=== What to do ===
Set down verbatim the passage of the SLE cohort study text below, between "Furthermore, since the" and "their SLE diagnosis.", inclusive.

*** Opening of Source document ***

For the overall model estimating the risk for developing any new organ damage over time, patients were followed from cohort entry until one of the following end points (whichever occurred first): (1) 826 patients were followed until the date the first irreversible organ damage occurred; (2) 1304 were censored at the date when the patient dropped from the cohort; and (3) 67 were censored at 15 years after cohort entry.

For the cataract model, patients were followed from cohort entry until one of the following end points (whichever occurred first): (1) 196 patients were followed until the date the first cataract event occurred; (2) 1831 were censored at the date when the patient dropped from the cohort; and (3) 170 were censored at 15 years after cohort entry.

For the cardiovascular model, patients were followed from cohort entry until one of the following end points (whichever occurred first): (1) 128 patients were followed until the date the first cardiovascular event occurred; (2) 1887 were censored at the date when the patient dropped from the cohort; and (3) 182 were censored at 15 years after cohort entry.

For the fracture model, patients were followed from cohort entry until one of the following end points (whichever occurred first): (1) 177 patients were followed until the date the first fracture event occurred; (2) 1843 were censored at the date when the patient dropped from the cohort; and (3) 177 were censored at 15 years after cohort entry.

For the renal model, patients were followed from cohort entry until one of the following end points (whichever occurred first): (1) 75 patients were followed until the date the first renal damage occurred; (2) 1927 were censored at the date when the patient dropped from the cohort; and (3) 195 were censored at 15 years after cohort entry.

For the overall model estimating the risk for developing any new organ damage or for any of the models of individual organ systems, the analysis was truncated at 15 years of follow-up after cohort entry because less than 10% of patients had a follow-up longer than 15 years.

Furthermore, since the study sample included in this analysis (N=2199) is not fully an inception sample (29.2% entered the Hopkins cohort within the 1st year of diagnosis, 37.8% between 1–5 years of diagnosis and 33.0% after 5 years of diagnosis), and the analyses completed did not account for corticosteroid exposure prior to cohort entry, a sensitivity analysis for the overall model estimating the risk for developing any new organ damage over time was repeated using the proportion of patients who have entered the Hopkins cohort within the 1st year (n=642, 29.2%) and within the 2nd year (n=944, 42.9%) of their SLE diagnosis.

Results

Baseline demographics and clinical characteristics

Demographic and disease characteristics at cohort entry are summarised in table 1. At cohort entry, the mean age of the study sample was 38.0 years. The mean duration of SLE was 5.1 years, with 29.2% of patients entering the cohort within their 1st year of diagnosis and 42.9% of patients entering the cohort within their 2nd year of diagnosis. Of the 2199 patients with SLE, 92.5% were female, 55.3% were white and 37.6% were black. The treatment profiles at cohort entry included 19.2% of patients receiving an immunosuppressant drug, 70.3% receiving hydroxychloroquine, and 52.7% receiving corticosteroids (of which 40.2% were receiving a prednisone dose ≥7.5 mg/day). Patients could be receiving more than one type of SLE treatment at cohort entry. The average overall SELENA-SLEDAI score at cohort entry was 3.5 (of which 24.3% had a SELENA-SLEDAI score ≥6). Only 50.5% of the study sample had any type of organ damage at cohort entry, with a mean SDI score of 1.2.

*** Close of Source document ***
*** Opening of Given data ***

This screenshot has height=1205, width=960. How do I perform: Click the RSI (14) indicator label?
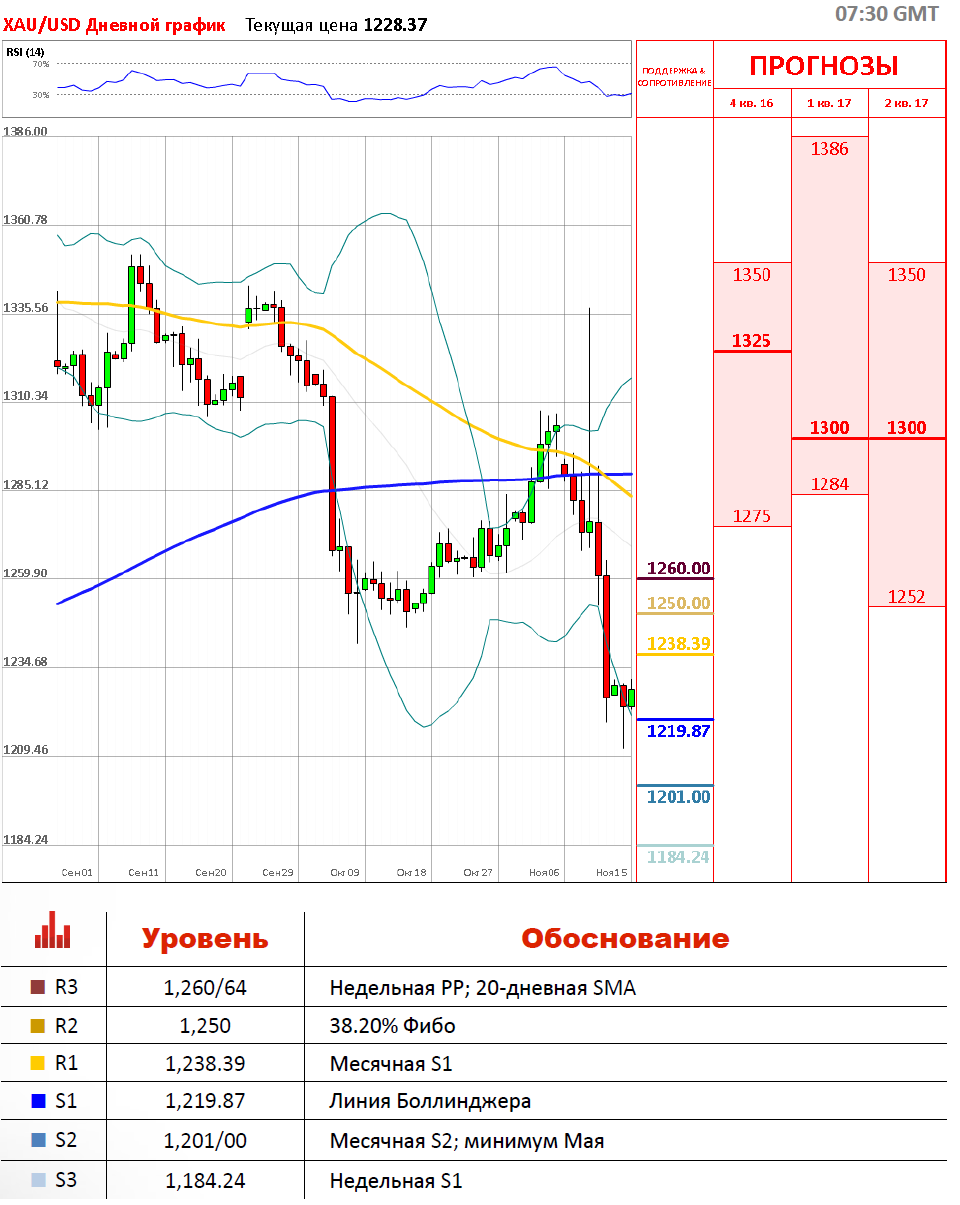point(25,52)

*** Close of Given data ***

=== Response to this task ===
Furthermore, since the study sample included in this analysis (N=2199) is not fully an inception sample (29.2% entered the Hopkins cohort within the 1st year of diagnosis, 37.8% between 1–5 years of diagnosis and 33.0% after 5 years of diagnosis), and the analyses completed did not account for corticosteroid exposure prior to cohort entry, a sensitivity analysis for the overall model estimating the risk for developing any new organ damage over time was repeated using the proportion of patients who have entered the Hopkins cohort within the 1st year (n=642, 29.2%) and within the 2nd year (n=944, 42.9%) of their SLE diagnosis.